I just joined this forum and I think I have hit on the group that might be able to answer my question. Do you guys think it is possible to take the Makita 16" circular saw and make a carriage for it to saw small logs say 12 inches and under?

My rough idea was to make a carriage which would allow the saw to pass over the log on rails and then turn the 180 degrees and saw from the other side of say a 12 inch log to complete the cut, since the Makita 16" saw has only a 6 1/4 depth of cut.

Does this seem possible ?

Thanks
Mike


----------



## huskyhank (Mar 9, 2010)

Good thinking but I don't think this will work. I suspect you'll burn up an expensive saw pretty quickly.

How about a cheap portable table saw turned upside down on some kind of carriage? You'll have a deeper cut and when it dies you're out maybe $100?


----------



## Kicker_92 (Mar 9, 2010)

Just about anything that runs off a household 110V outlet will not be a good choice. That saw is slow running through 6" thick cuts, even with the narrow kerf blade. 

You'll need either a larger electric motor, or something with some HP to start with. Take a look at the smaller Lucas mills for an idea of power requirements.


----------



## jimdad07 (Mar 9, 2010)

Maybe a large, 2-stroke demolition saw?


----------



## BobL (Mar 10, 2010)

Mike63 said:


> Hello All,
> 
> I just joined this forum and I think I have hit on the group that might be able to answer my question. Do you guys think it is possible to take the Makita 16" circular saw and make a carriage for it to saw small logs say 12 inches and under?
> 
> ...



No


----------



## ogscarfox (Mar 17, 2015)

Hi, 

Im based in the UK and have had a 5402na imported, im in green oak framing and thought this would be excellent as we use mainly 6x6 oak and this saw is capable of cutting it in one pass.

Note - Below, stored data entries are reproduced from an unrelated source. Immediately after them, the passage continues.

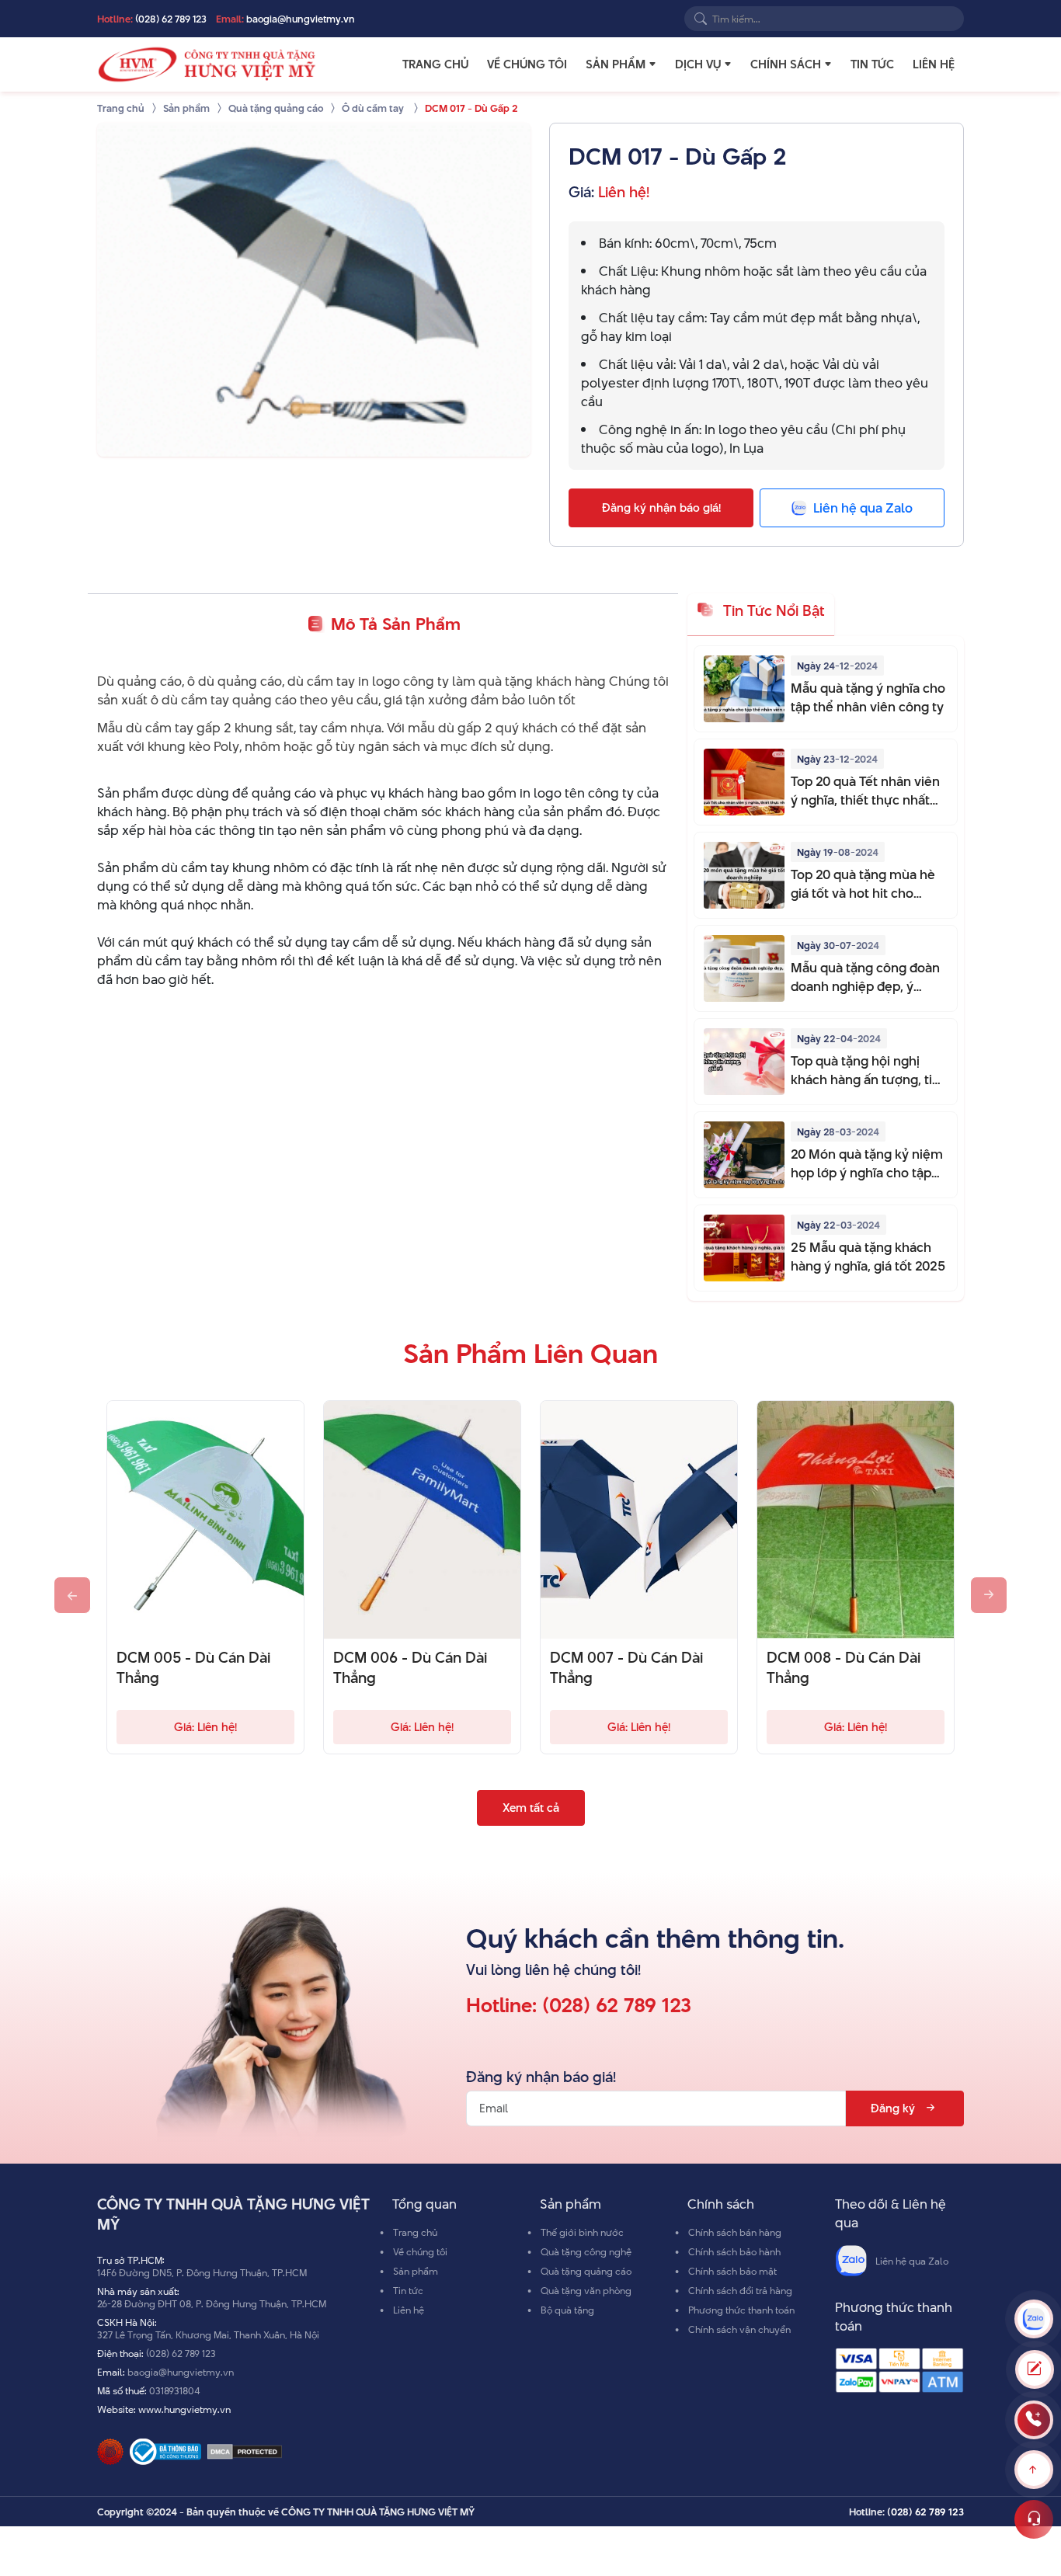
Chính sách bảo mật (732, 2271)
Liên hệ (934, 64)
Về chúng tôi (527, 64)
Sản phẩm (615, 64)
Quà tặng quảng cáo (586, 2271)
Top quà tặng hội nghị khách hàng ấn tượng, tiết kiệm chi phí (867, 1070)
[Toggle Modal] (1034, 2369)
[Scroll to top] (1033, 2469)
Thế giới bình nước (582, 2232)
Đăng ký (893, 2108)
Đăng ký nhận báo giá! (661, 507)
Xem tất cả (531, 1807)
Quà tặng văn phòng (586, 2290)
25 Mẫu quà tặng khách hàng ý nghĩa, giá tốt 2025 (868, 1256)
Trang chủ (435, 64)
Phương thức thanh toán (741, 2309)
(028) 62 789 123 (171, 19)
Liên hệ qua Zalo (911, 2261)
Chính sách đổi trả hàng (740, 2290)
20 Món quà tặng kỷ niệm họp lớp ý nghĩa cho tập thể (867, 1163)
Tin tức (872, 64)
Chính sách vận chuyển (739, 2329)
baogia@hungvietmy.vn (300, 19)
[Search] (701, 19)
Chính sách (785, 64)
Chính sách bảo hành (734, 2251)
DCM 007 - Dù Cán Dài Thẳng (626, 1668)
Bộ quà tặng (567, 2309)
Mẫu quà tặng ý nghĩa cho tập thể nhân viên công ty (868, 697)
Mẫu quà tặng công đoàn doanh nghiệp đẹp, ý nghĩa (865, 977)
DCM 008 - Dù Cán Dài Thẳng (843, 1668)
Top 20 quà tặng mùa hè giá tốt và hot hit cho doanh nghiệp (863, 883)
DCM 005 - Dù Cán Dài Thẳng (193, 1668)
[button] (652, 64)
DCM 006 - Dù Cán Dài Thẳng (410, 1668)
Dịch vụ (698, 64)
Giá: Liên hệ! (205, 1727)
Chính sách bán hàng (734, 2232)
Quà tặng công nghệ (586, 2251)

Ive bought a freud diablo 32tooth blade, and have set it to square, but am finding it cuts slightly out of square to the tune of 5mm at the bottom corner of the beam, is anyone having or had a similar problem when cutting hardwoods?

Regards

Ogscarfox


----------



## KiwiBro (Mar 17, 2015)

After this, you could try slabbing with an angle grinder:


----------



## El Quachito (Mar 18, 2015)

It is an interesting idea.


----------



## Dobbs (Mar 19, 2015)

I use the 16" Makita cutting big dry timbers when framing.
I would say NO.
It does not have enough guts.
Rain soaked timbers are a a real fight for the saw. I can't see it working at all in a wet log. 
Dave


----------



## Boon (Mar 22, 2015)

I tried trimming rough edges off the outer soft wood in pine my Makita struggled through start to finish. That's why lucas mills and others are designed the way they are.


----------